- Born: 21 April 1866 Juigalpa, Nicaragua
- Died: 27 April 1962 (aged 96) Managua, Nicaragua
- Education: Colegio de Señoritas
- Occupations: Educator, Writer
- Spouse: Juan Francisco Aguerri ​ ​(m. 1900)​ until his death in the 1930s

= Josefa Toledo de Aguerri =

Nicaraguan writer (1866–1962)

Josefa Toledo de Aguerri or Josefa Emilia Toledo Murillo (21 April 1866 – 27 April 1962) was a Nicaraguan first-wave feminist, writer and reform pedagogue. Regarded as a pioneer for education of women in Nicaragua, she is along with Dame Angélica Balladares de Argüello one of the most celebrated feminists and suffragists in Nicaragua in the mid-1930s, both being honoured by the Unión de Mujeres Americanas as the 1950 and 1959 Woman of Nicaragua and of the Americas, respectively.

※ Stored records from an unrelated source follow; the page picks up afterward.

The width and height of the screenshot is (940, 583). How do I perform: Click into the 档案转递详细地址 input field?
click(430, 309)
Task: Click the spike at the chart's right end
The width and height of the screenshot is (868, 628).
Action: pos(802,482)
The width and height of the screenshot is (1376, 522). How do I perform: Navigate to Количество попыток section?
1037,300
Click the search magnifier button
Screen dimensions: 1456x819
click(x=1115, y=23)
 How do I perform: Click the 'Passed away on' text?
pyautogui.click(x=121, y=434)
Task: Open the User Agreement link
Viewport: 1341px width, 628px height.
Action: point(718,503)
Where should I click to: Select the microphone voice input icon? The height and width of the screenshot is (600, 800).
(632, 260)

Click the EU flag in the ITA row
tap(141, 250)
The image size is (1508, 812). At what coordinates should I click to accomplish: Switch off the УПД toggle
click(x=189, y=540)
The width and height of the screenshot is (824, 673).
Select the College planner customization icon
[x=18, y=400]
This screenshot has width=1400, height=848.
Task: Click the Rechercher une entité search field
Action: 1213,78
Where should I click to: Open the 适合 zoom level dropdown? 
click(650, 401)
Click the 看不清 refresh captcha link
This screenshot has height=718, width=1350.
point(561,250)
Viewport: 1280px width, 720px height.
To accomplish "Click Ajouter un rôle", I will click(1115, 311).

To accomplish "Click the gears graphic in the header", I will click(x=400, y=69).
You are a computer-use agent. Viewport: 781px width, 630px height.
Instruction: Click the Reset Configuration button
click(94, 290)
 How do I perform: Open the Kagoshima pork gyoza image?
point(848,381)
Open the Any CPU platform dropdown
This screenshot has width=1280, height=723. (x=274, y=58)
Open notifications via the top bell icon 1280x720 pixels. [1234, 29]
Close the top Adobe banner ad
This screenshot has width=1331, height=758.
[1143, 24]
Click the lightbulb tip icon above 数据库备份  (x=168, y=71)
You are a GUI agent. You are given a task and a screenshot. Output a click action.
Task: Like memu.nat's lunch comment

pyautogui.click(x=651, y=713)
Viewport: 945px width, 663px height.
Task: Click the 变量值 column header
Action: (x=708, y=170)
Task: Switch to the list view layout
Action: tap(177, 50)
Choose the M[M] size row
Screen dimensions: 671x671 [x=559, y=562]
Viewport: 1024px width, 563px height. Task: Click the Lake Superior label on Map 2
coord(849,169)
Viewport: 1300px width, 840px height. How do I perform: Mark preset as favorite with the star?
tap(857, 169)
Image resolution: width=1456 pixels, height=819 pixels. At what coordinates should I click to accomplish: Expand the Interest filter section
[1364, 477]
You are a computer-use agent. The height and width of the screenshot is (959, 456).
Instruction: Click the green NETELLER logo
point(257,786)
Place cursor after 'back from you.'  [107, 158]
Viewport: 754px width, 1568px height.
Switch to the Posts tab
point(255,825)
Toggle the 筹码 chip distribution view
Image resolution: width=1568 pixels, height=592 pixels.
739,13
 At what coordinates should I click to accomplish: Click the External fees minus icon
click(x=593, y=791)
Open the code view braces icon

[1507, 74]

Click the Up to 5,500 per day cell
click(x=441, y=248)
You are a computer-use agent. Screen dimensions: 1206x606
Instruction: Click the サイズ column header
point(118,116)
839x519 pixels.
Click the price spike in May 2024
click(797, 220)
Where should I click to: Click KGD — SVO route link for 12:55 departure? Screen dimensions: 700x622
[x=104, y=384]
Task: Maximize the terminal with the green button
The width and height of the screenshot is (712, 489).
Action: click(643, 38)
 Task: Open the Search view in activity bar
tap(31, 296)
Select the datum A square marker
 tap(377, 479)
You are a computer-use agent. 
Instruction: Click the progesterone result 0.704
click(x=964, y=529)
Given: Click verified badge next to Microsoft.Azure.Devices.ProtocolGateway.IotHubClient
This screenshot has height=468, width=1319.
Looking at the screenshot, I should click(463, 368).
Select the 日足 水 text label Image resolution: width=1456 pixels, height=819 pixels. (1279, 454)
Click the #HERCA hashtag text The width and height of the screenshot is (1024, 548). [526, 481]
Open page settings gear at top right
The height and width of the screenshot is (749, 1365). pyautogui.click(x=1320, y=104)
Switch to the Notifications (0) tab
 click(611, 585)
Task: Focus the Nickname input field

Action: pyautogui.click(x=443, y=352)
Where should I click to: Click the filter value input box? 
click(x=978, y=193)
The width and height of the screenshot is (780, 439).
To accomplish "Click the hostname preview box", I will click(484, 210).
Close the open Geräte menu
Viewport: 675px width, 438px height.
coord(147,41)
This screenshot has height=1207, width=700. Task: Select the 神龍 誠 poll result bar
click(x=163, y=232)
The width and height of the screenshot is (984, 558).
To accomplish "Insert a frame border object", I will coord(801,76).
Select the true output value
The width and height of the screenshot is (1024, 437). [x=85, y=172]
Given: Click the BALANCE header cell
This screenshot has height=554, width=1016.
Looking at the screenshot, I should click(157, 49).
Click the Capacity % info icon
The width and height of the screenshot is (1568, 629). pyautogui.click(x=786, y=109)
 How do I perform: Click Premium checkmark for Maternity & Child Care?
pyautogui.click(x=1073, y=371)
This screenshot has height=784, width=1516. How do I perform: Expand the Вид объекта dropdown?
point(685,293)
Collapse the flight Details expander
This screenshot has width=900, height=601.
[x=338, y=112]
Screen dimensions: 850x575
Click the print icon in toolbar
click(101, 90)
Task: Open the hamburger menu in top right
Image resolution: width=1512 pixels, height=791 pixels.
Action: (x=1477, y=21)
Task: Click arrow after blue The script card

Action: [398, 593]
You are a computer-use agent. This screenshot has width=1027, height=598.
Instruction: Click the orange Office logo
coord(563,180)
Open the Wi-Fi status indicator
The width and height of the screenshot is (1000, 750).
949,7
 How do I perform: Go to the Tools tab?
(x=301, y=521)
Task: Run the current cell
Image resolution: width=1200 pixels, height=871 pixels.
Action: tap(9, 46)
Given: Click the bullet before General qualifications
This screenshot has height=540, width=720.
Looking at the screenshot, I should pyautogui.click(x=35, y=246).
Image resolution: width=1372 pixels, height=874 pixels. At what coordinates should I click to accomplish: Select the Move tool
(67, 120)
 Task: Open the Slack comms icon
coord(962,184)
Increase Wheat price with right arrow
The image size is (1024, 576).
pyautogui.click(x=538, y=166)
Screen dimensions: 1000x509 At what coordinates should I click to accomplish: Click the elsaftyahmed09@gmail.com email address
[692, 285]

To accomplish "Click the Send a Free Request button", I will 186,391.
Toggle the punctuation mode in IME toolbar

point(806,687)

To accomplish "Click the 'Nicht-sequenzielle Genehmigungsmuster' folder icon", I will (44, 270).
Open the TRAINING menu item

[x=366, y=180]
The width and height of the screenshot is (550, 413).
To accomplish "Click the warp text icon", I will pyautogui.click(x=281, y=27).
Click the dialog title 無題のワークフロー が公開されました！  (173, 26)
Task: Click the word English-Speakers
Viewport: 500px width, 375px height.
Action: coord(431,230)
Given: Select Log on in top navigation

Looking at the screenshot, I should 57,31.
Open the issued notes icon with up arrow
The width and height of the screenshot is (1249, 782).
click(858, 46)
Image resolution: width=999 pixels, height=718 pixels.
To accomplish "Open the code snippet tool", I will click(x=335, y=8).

Earlier, she had provided much needed support to yet another noted political activist, Dame Concepción Palacios Herrera so that she was able to study at the Normal School for Young Ladies, from which Concepción graduated in 1919 prior to her moving to Mexico to attend the Autonomopus University of Mexico's Medical School, graduating there as the first female physician as Nicaragua's history. Josefa served as general director of education in 1924, the first woman of Nicaragua to be given such an office.

She graduated as one of the first from Colegio de Señoritas, the first secular college to admit women in Nicaragua, alongside among others, Carmela Noguera. She was a leader of the women's rights movement in Nicaragua and published several works about this issue, and also founded a few papers about this issue, the first one being Revista Femenina Ilustrada (1918). In 1920 she visited feminists in Cuba and the United States, including meeting with the suffragist Amelia Maiben de Ostolaza in Havana. In 1940 she published a series of essays called "Feminism and Education."